Adverse drug events (ADEs) risk signal mining related to eculizumab based on the FARES database

Introduction Eculizumab is a C5 complement inhibitor approved by the FDA for the targeted treatment of four rare diseases, paroxysmal nocturnal hemoglobinuria (PNH), atypical hemolytic uremic syndrome (aHUS), generalized myasthenia gravis (gMG), and aquaporin-4 immunoglobulin G-positive optic neuromyelitis optica spectrum disorders (AQP4-IgG+NMOSD). The current study was conducted to assess real-world adverse events (AEs) associated with eculizumab through data mining of the FDA Adverse Event Reporting System (FAERS).
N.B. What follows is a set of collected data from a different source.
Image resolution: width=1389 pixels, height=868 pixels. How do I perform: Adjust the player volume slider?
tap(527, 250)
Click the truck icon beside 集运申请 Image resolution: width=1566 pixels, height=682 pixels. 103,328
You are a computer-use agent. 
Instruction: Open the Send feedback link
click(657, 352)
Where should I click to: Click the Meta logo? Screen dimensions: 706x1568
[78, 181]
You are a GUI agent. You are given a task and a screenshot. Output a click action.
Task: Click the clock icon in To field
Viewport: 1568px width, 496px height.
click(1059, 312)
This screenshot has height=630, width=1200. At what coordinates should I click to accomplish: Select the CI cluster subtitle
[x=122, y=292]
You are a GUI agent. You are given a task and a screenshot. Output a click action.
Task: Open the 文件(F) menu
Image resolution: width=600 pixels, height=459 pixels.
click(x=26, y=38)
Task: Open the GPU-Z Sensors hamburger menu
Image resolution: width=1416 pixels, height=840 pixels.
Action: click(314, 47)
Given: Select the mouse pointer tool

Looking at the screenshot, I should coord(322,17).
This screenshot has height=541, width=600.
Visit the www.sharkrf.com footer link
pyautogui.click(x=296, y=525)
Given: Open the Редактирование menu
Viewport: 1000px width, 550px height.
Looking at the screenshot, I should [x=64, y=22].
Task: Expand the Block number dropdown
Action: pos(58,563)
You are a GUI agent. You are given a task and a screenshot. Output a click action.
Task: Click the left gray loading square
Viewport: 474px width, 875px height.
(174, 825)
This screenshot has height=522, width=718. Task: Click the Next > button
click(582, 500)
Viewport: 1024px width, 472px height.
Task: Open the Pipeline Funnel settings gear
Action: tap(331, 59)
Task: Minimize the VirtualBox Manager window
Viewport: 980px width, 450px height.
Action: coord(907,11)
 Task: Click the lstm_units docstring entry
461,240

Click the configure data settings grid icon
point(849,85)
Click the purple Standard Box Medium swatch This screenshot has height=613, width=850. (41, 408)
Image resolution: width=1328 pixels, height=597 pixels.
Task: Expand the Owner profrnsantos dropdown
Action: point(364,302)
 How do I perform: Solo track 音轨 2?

Methods Disproportionality analyses, including Reporting Ratio Ratio (ROR), Proportional Reporting Ratio (PRR), Bayesian Confidence Propagation Neural Network (BCPNN), and Multi-Item Gamma Poisson Shrinker (MGPS) algorithms were used to quantify the signals of eculizumab-associated AEs. Results A total of 46,316 eculizumab-related ADEs reports were identified by analyzing 19,418,776 reports in the U.S. Food and Drug Administration Adverse Event Reporting System (FAERS) database. A total of 461 PTs were identified as satisfying by all four algorithms. These PTs reported adverse reactions consistent with the specifications, such as fatigue, nasopharyngitis, meningococcal infection, fever, and anemia. Some PTs, such as aplastic anemia, gene mutation, mastication disorder, kidney fibrosis, BK virus infection, abnormal neutrophil count, C3 glomerulopathy, neuroblastoma, and glomerulonephritis membranoproliferative, were also detected outside the instructions. The median time to onset of eculizumab adverse events was 159 days (interquartile range [IQR] 11∼738 days). In addition, at the PT level, 51 PTs were determined to have an imbalance in the occurrence of ADEs between the sexes. Conclusion These findings provide valuable insights into the occurrence of ADEs following the use of eculizumab and could support clinical monitoring and risk identification efforts.